I’m using MariaDB.
I’m designing a simple application that can send notifications to subscribers for when certain websites they’ve subscribed to have been updated.
A user can be subscribed to several different sites and multiple users can subscribe to same site.
So both tables are independent in a vacuum.
Simple schema for both, just a
- sites table containing ids and urls
- subscribers table containing ids and phone#s
My tentative flow for efficiency and scalability is something like the following
- Cron job every hour that gets all Sites from sites table
- Makes parallel web requests for all sites
- Detect sites that have been changed (this will be compared against to another column in sites table)
- Alert users of changed sites which sites got updated (prob also send alerts in parallel)
Is introducing a junction table even necessary for this? I feel like it’d introduce complexity bc I’d have to join on that everytime and update that everytime a change has been made to either subscribers table.
Or.. should I just denormalize..
Seems like sites is kind of the “common denominator” here (i.e. I’ll always check if EVERY site has changed, but I don’t necessarily need all subscribers)
So given ^, I was thinking of maybe just adding a Sites.subsriber_ids field..
Or..should I just go for a NoSQL approach?
Any thoughts and recommendations ?
CREATE TABLE provsub ( provider_id int(11) NOT NULL, subscriber_id int(11) NOT NULL, created timestamp NOT NULL DEFAULT current_timestamp(), updated timestamp NOT NULL DEFAULT current_timestamp() ON UPDATE current_timestamp(), PRIMARY KEY (provider_id,subscriber_id), KEY subscriber_id (subscriber_id), CONSTRAINT provsub_ibfk_1 FOREIGN KEY (provider_id) REFERENCES providers (id), CONSTRAINT provsub_ibfk_2 FOREIGN KEY (subscriber_id) REFERENCES subscribers (id) ) ENGINE=InnoDB DEFAULT CHARSET=utf8mb4 |
A junction table isn’t going to affect your performance here, especially with a process that only runs at a frequency of every hour.
NoSQL doesn’t buy you any advantage here either, and IMO should only be used when there’s a use case for it that can’t be accomplished in a regular RDBMS.
And as far as why I think denormalization is unnecessary here: Data integrity is the most important thing in a database, IMO. Denormalizing typically leads to data redundancy that is at higher potential risk against integrity. It also leads to heavier tables which can have their own performance implications as well. I don’t really see any reason for you to denormalize away a single simple junction table here.
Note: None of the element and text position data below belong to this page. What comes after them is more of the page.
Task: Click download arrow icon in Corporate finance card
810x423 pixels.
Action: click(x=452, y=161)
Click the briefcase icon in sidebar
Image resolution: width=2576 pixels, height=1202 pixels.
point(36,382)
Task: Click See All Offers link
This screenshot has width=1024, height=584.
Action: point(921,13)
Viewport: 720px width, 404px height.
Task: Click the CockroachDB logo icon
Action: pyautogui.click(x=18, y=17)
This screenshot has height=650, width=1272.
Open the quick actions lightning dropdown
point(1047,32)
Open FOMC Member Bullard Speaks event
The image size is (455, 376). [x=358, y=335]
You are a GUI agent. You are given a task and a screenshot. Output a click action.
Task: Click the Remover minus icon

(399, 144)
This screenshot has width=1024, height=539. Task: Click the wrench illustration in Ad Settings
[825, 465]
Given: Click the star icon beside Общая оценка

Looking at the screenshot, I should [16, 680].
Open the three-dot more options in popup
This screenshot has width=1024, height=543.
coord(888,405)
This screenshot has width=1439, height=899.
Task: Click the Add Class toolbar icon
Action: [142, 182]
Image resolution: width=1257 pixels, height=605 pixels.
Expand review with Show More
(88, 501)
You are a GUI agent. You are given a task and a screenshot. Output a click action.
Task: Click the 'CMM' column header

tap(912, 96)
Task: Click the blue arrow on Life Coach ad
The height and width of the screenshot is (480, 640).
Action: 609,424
The extra work to maintain it should be trivial and not a performance bottleneck.
An example of where data integrity can come into question is when you redundantly store data such as a
phoneNumber multiple times, because you would have the same record multiple times (for each
site they’re subscribed to) in the denormalized table. When their
phoneNumber changes, you need a transactionally consistent way to update all instances of their
phoneNumber in the table, otherwise you lose data integrity.
Sure, in your simple example, the easy answer is to write an update statement by the
subscriberId, and you’ll usually be covered. (This is just one simple example, because your use case is pretty simple.) But now you’re also updating many records instead of one record to change the
phoneNumber which means more rows need to be located, loaded off disk, locked (which may result in lock escalation on the entire table – not sure if this happens in MariaDB), updated, and transactionally written back to disk. This is one example of performance implications of a denormalized table.